→ YOUR TASK
Write each entry out once more, please, precisely as shown.

→ RECORDS FOR THE TASK
****

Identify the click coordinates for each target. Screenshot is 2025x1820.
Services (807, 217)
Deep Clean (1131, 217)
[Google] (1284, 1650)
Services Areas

****

→ YOUR RESPONSE
Identify the click coordinates for each target. Screenshot is 2025x1820.
Services (807, 217)
Deep Clean (1131, 217)
[Google] (1284, 1650)
Services Areas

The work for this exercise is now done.